How to simulate screaming guitar amp feedback

Electric guitarists have always used guitar/amp feedback loops for creative effect. To the trained guitarist, this sound gives the music that ‘close to the limits’ atmosphere, making it feel like everything’s at boiling point and about to go stratospheric. Guitar feedback happens when the sound coming from a guitar’s amplifier causes the pickups and/or strings to vibrate sympathetically. The resulting signal is then returned to the amp, of course, reinforcing the original sound over and over again, until the whole concoction reaches the limits of the amp’s output.

Of course, the signal belting out from the speaker cabinet has to reach a certain critical output level in order to push the pickups into sympathetic vibration - at levels under this, not much happens; at levels over it, feedback will start to happen and barrel out of control; but keeping the signal level close to the critical ‘will it, won’t it’ level is a cool trick for a guitarist to pull off.

There’s more to guitar/amp feedback than meets the ear, actually. Depending on the note that’s being held, the distance a guitarist is standing from the amp will change how likely the system is to feed back. The distances correspond to the wavelength of the note in question. Moving the guitar to a specific distance from the amp will encourage a certain note to vibrate in sympathy and feed back, while other notes don’t react.

Holding the guitar at different lengths to the speaker cabinet was a technique used by guitarist Robert Fripp on obscure artist David Bowie’s little-known and infrequently played song Heroes. Fripp marked places on the floor where certain notes fed back, and moved between them based on the note being played at the time. The rest, as they say, is esoterica.

For more feedback-based techniques, pick up the August edition of Computer Music.

Step 1: The distorted guitar feedback effect comes from the combination of guitar player and amp in a real space. When the sound coming from the amp is powerful enough to make the pickup coils and/or strings vibrate in sympathy, that sound returns to the amp, then back to the guitar, and so on, in one big feedback loop, until the amp can’t get any louder.
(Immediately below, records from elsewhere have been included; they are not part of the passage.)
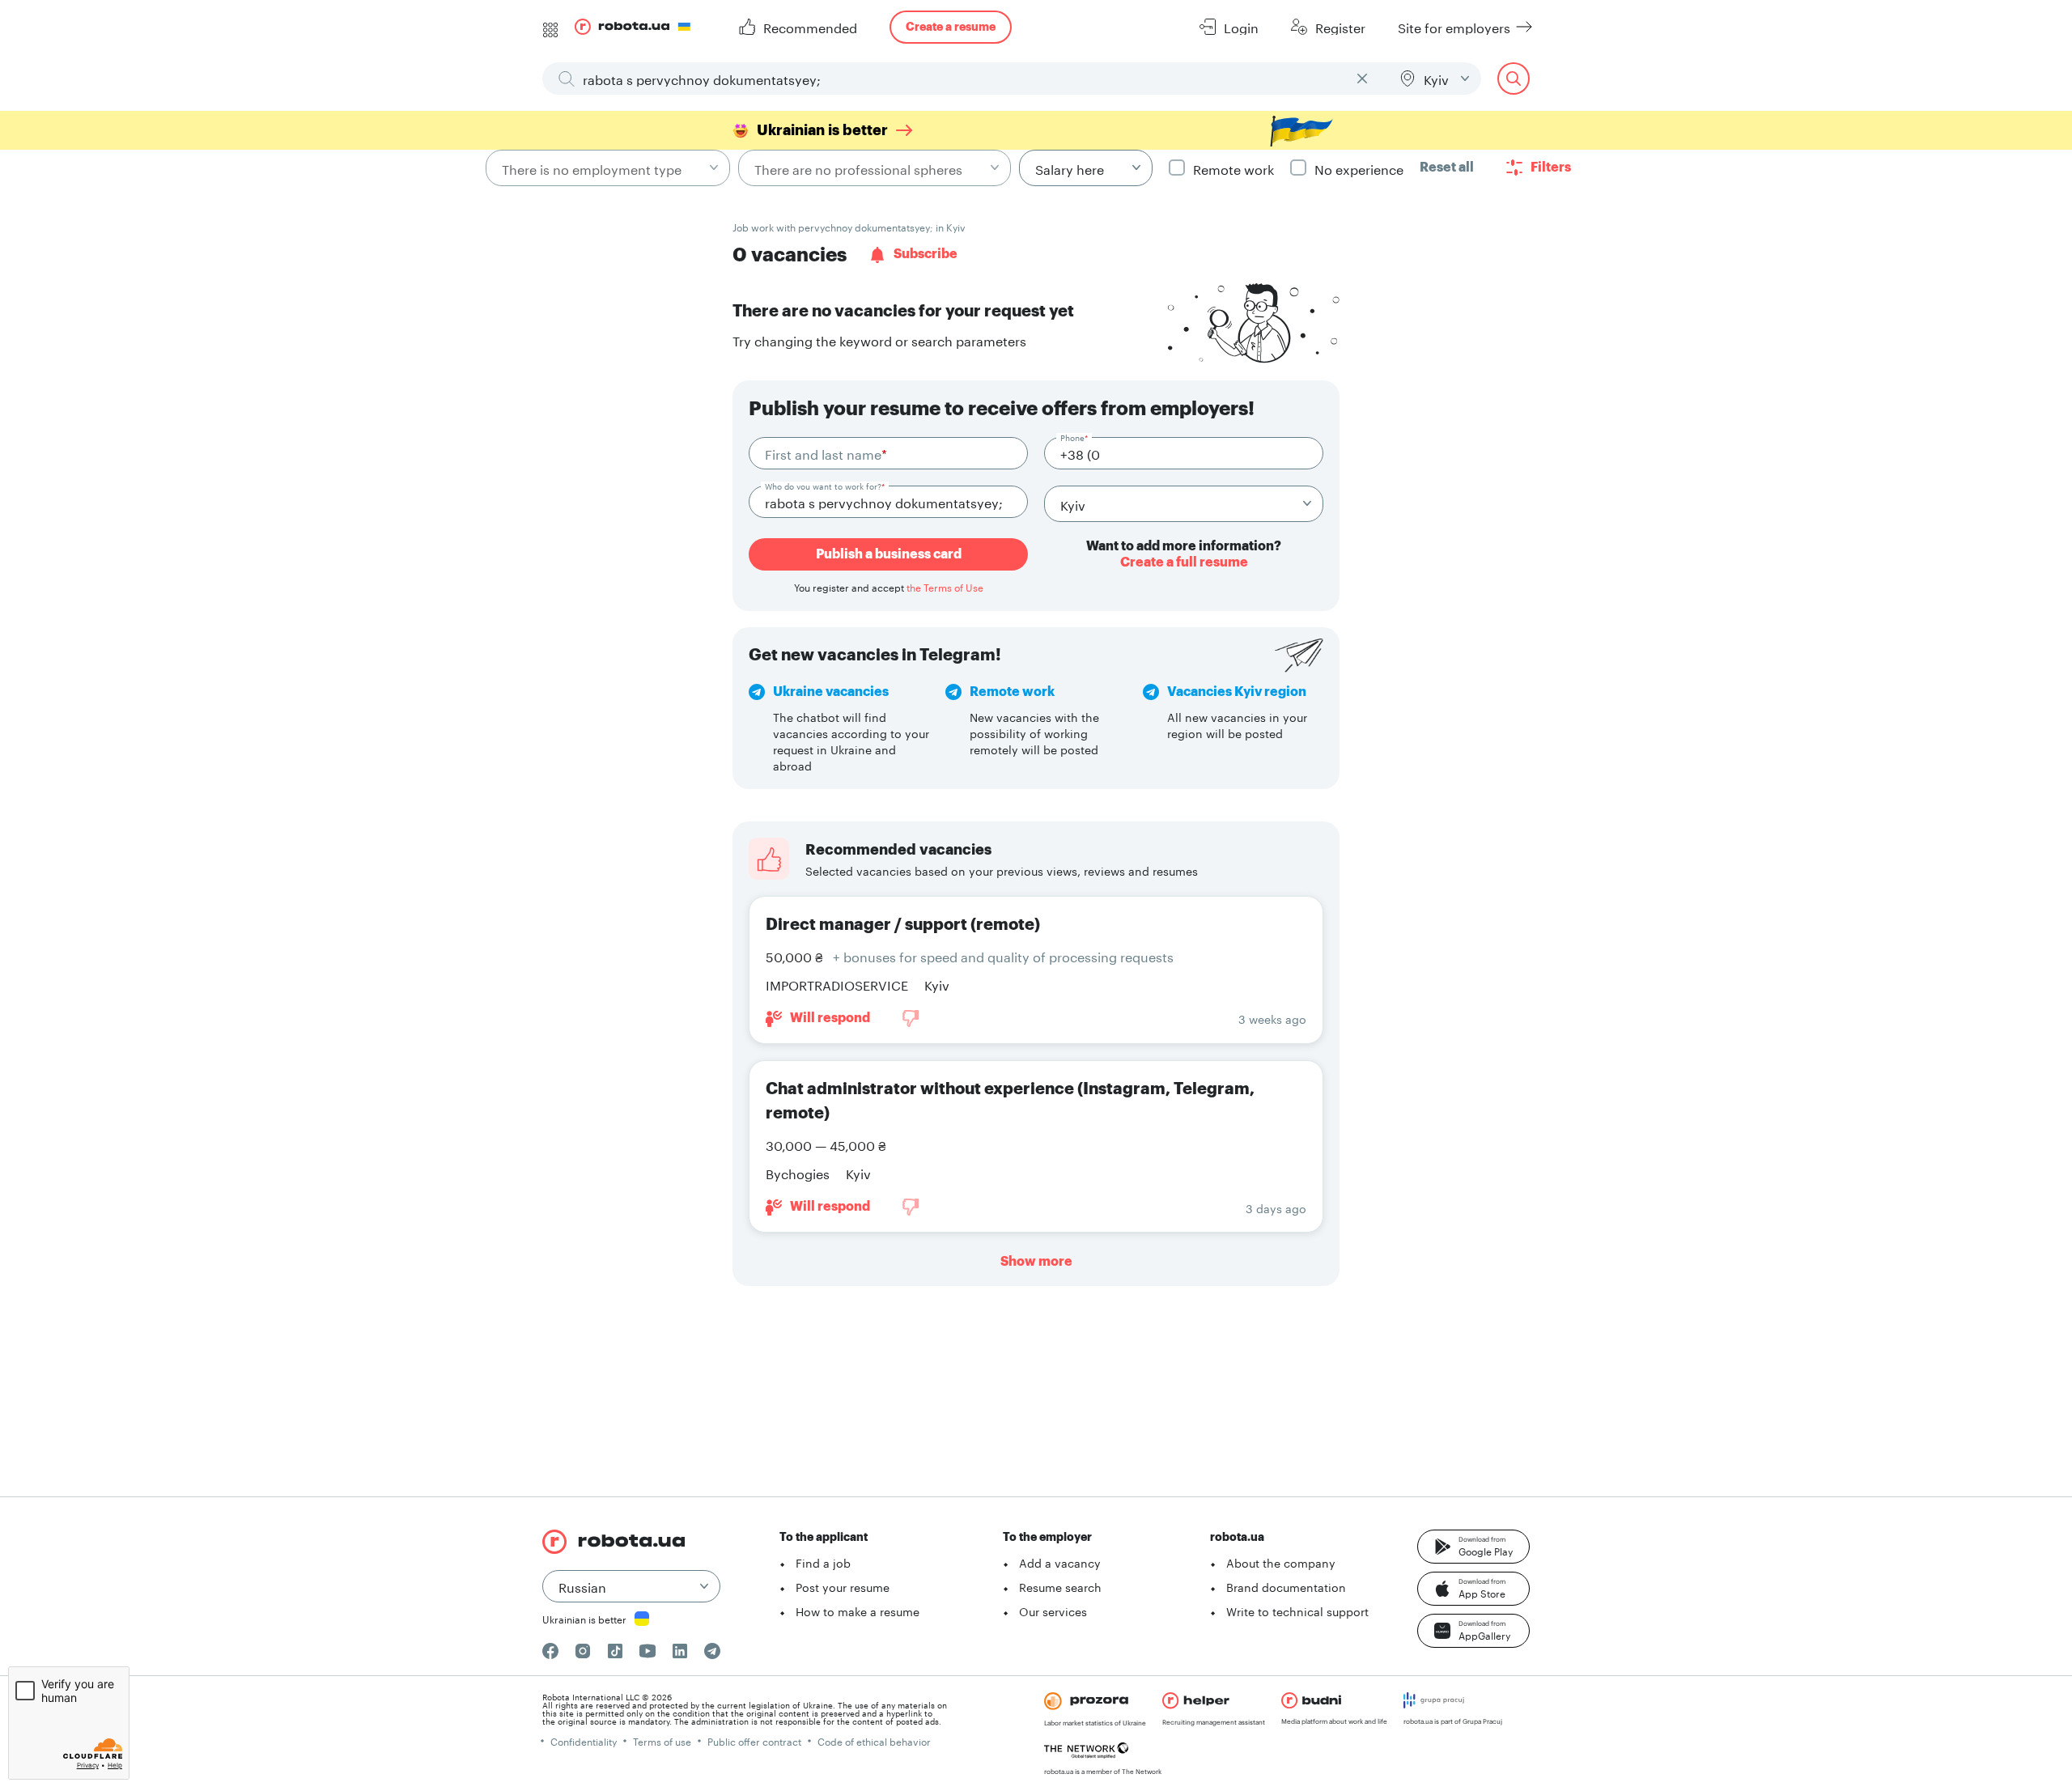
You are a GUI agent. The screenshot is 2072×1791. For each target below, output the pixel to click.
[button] (1473, 1547)
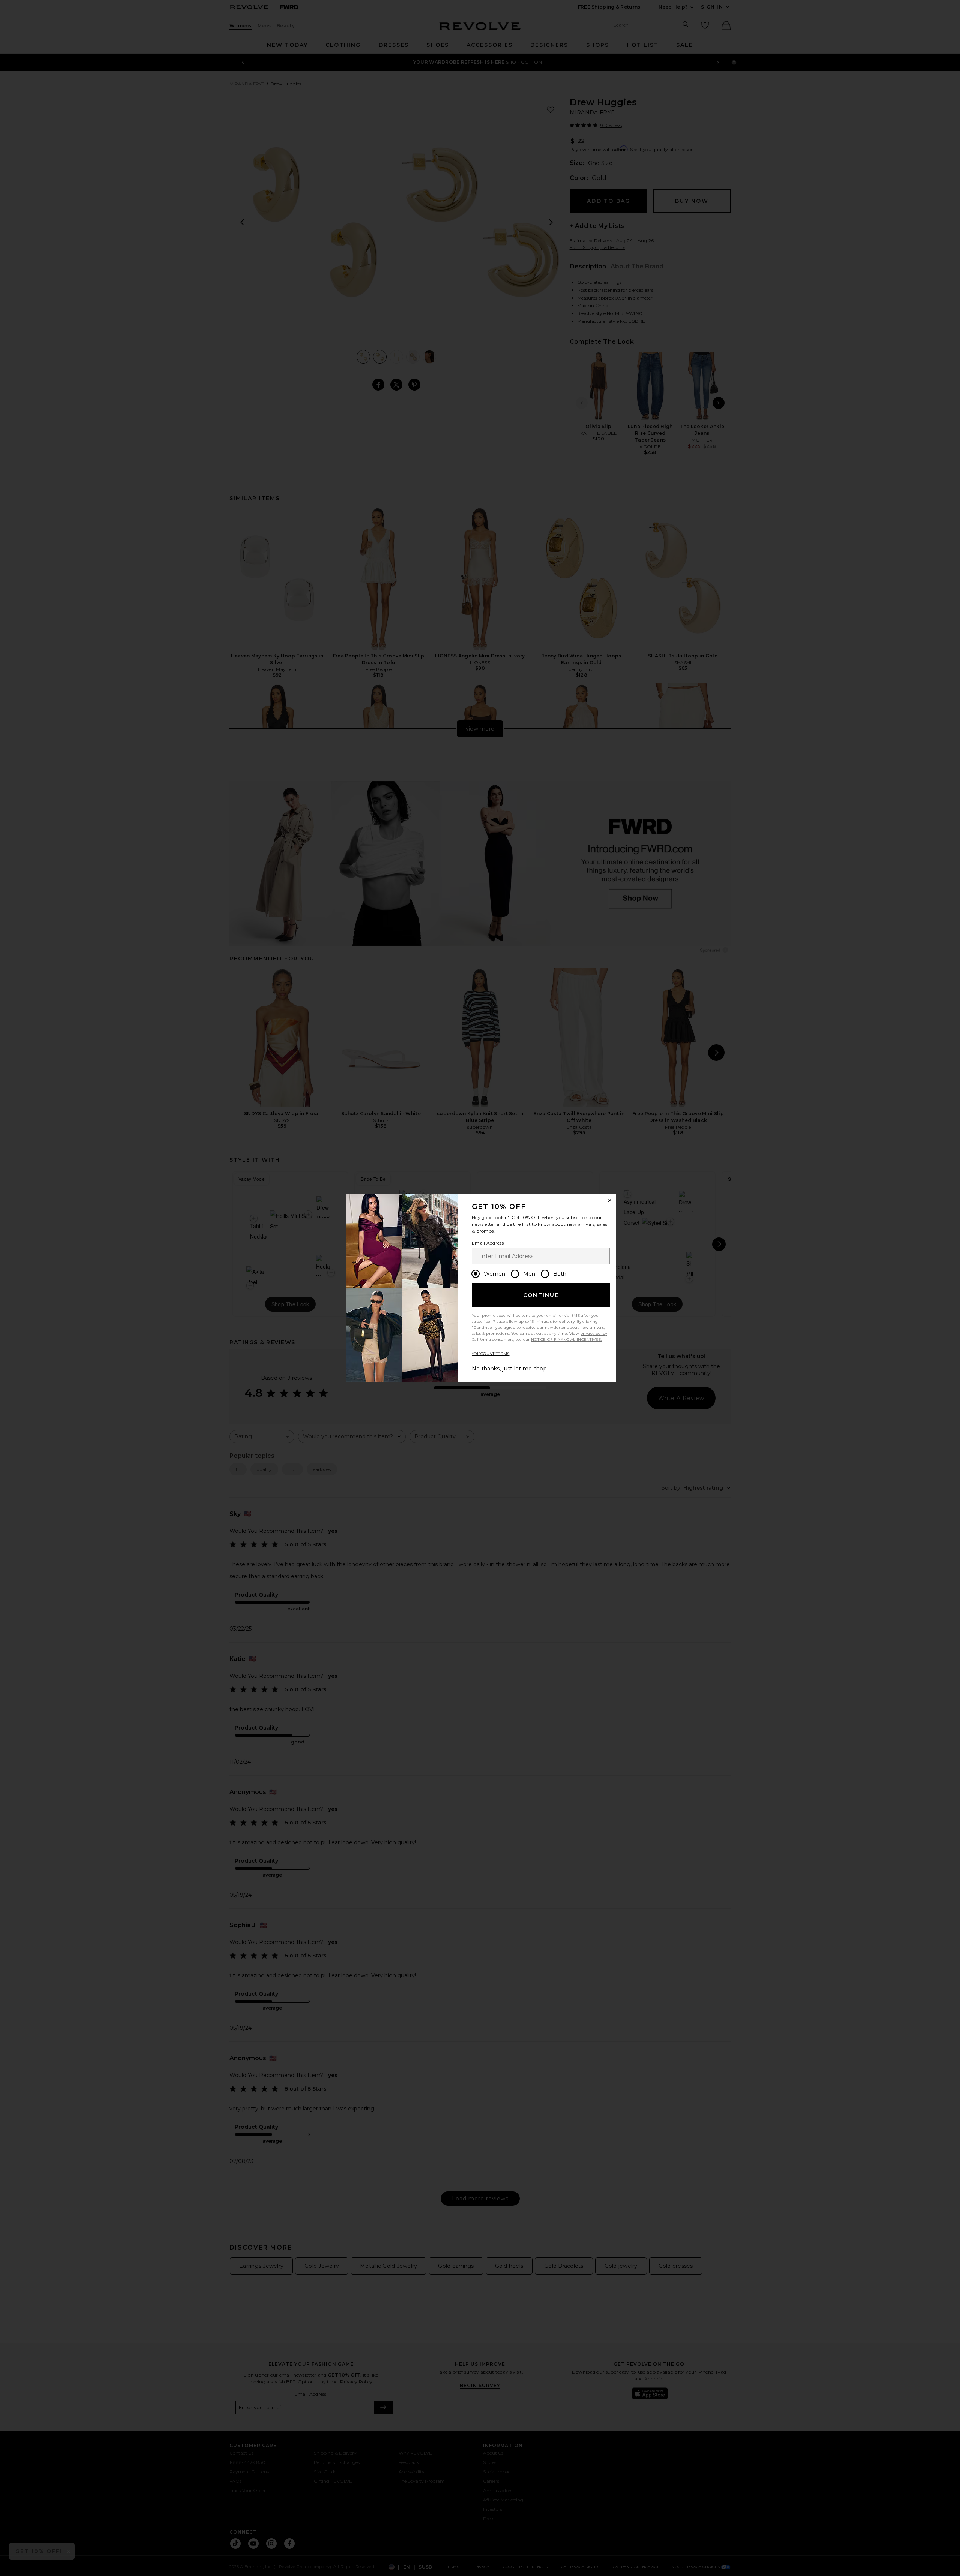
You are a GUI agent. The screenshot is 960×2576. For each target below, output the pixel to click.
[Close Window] (610, 1200)
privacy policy (593, 1333)
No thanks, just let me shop (509, 1368)
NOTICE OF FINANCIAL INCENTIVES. (566, 1339)
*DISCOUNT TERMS (491, 1353)
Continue (541, 1295)
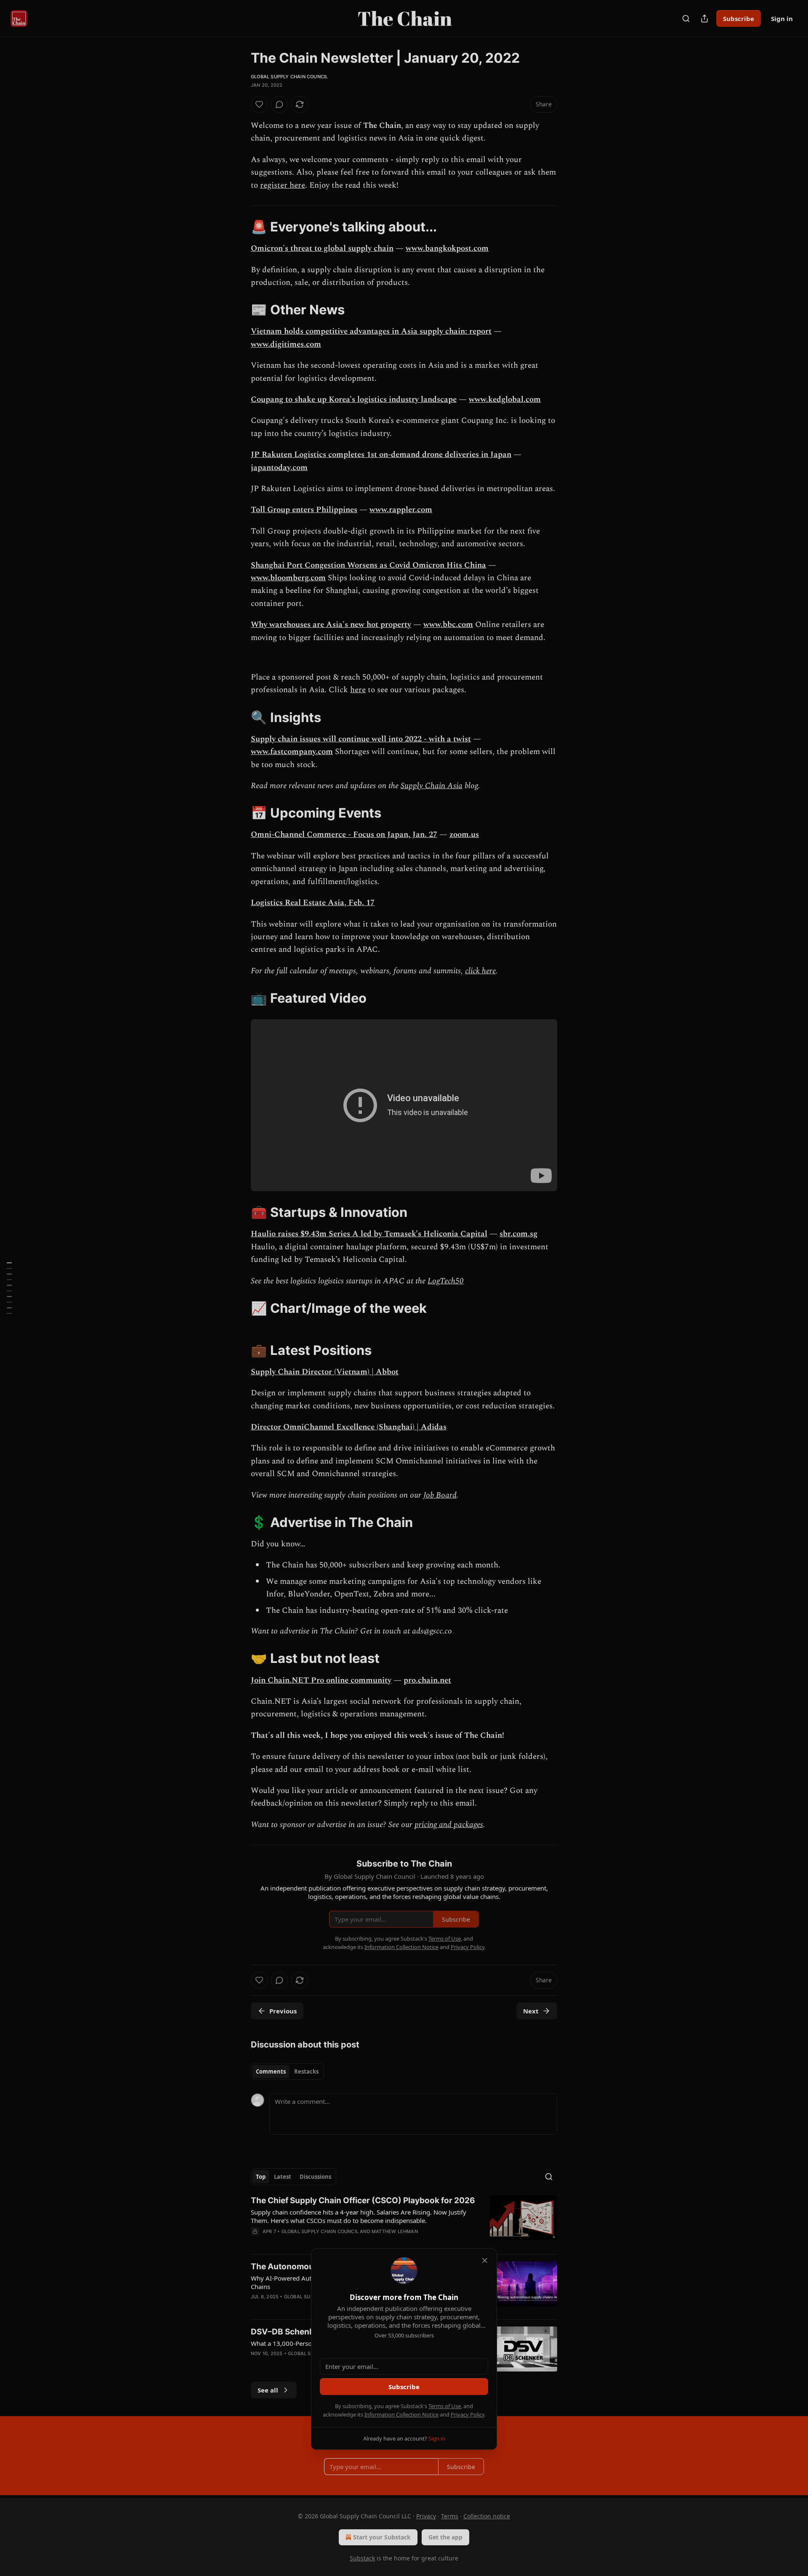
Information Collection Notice (401, 2414)
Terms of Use (444, 2406)
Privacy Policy (467, 2414)
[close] (485, 2260)
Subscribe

Step 2: If you’re using a virtual amp, the only way to create a real feedback loop is to put the guitar next to your monitors, but in this tutorial we’re going to go fully virtual and fake the whole thing. Import a clean guitar track (or use a real guitar) and stick an amp sim of your choosing over it.

Step 3: Softube’s Acoustic Feedback plugin has what we need to fake a feedback loop. Add it after the amp sim plugin. Acoustic Feedback sustains the signal in the same style as amp feedback, and can even account for changes and bends in the note. With Acoustic Feedback at its default settings, we immediately get some sustain out of held notes.

Step 4: By pushing Acoustic Feedback’s Feedback and Tolerance levels up, we can increase the virtual feedback amounts, making the ‘overload’ respond to subtleties such as vibrato in held notes. We can even get a sort of approximation of the effect at the beginning of Jimi Hendrix’s Foxy Lady. Who’da thunk it?

Step 5: And because this is a plugin, we’re far less restricted than in the real world. In Acoustic Feedback, we can use the Dry/Wet Mix knob to balance the amount of feedback we hear versus the amount of the original guitar signal. This can lead to some strange and disconcerting sounds.

Step 6: Now that we’ve got a feedback simulator, there’s nothing to stop us using it on more than just guitar sources. Try it on all sorts of synth patches to generate a panoply of sounds, from distorted and loud to weird and warbling.